[事例2:見下し自慢タイプ]
▼自分が人よりも優れていることを過剰にアピールする
会話の最中に必ず、「あなたより私のほうが上だ」というニュアンスを漂わせずにはおれない人がいる。このタイプの人はアドラー流に言えば「優越コンプレックス」の持ち主である。「優越」という言葉はついているが、根にあるのは強い劣等感であり、自慢をし続けていないと精神の安定を保つことができない。決して喧嘩を売っているわけではないのである。
このタイプには、いい成績を取ったときは褒められ悪い成績をとったときには無視されるといった典型的な賞罰教育を受けた人が多いが、そう考えると、やはり可哀想な人だと思えてくる。
対処方法としては、主眼は常に「自慢」にあることを理解して、「お~凄いねぇ」などと相槌を打ってやればとりあえずは満足する。見下し自慢タイプの発言は、本筋にはまったく関係ないから、真面目に受け答えする必要はないのである。

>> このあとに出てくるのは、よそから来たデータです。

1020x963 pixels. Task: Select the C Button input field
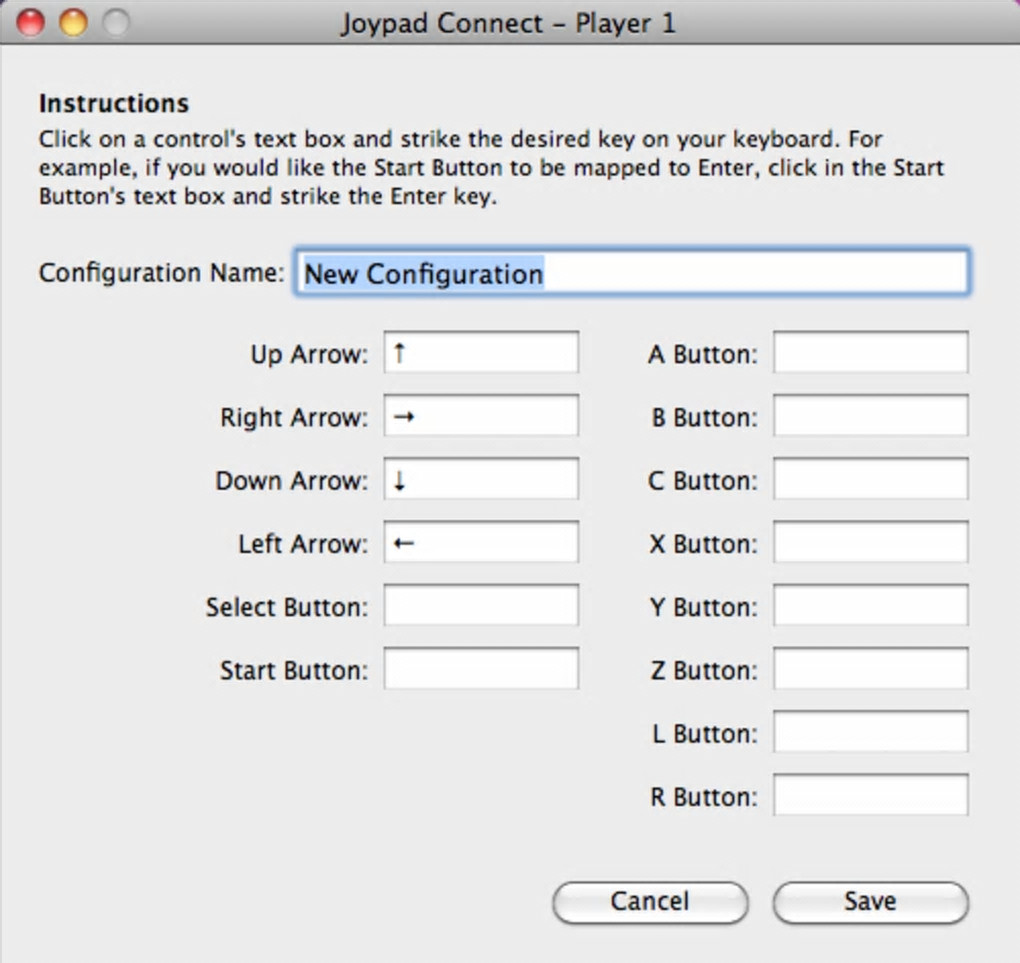click(870, 480)
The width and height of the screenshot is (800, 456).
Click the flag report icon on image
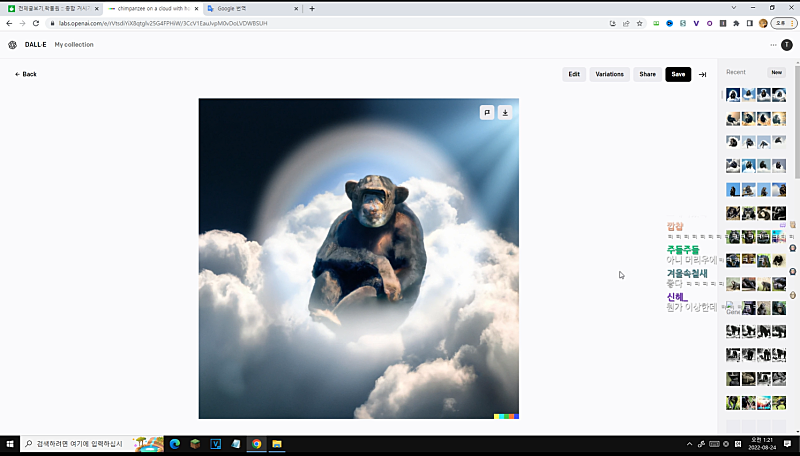486,113
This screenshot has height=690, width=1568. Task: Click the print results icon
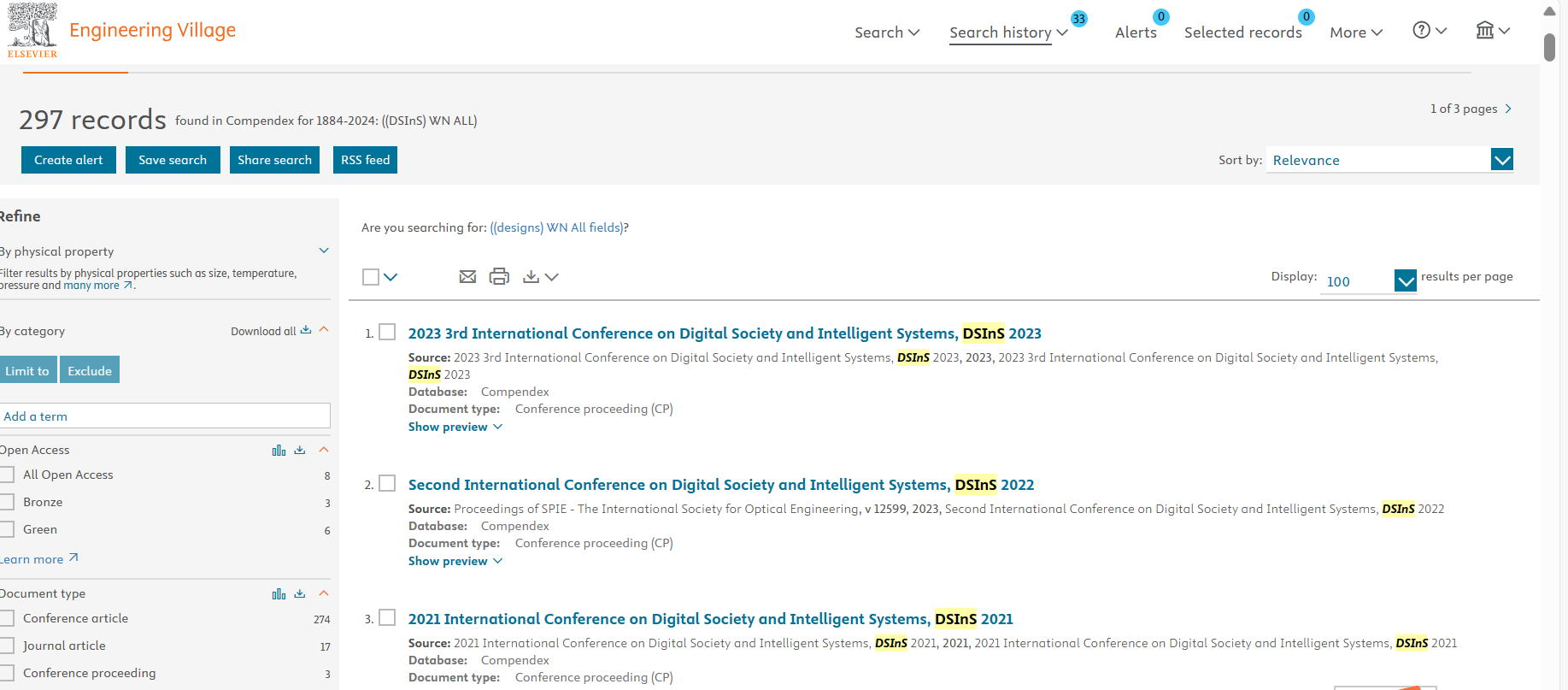[499, 277]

自己防衛タイプと見下し自慢タイプには共通して欠乏しているものがある。それは、劣等感を建設的な方向へ振り向けるバネだ。そこで、彼らに本質的な成長を促そうと思ったら、バネを与える、すなわち「勇気の補充」をしてあげる必要がある。それには評価するのではなく「本当に助かったよ」といった感謝の言葉が最も有効だとアドラーは言うのである。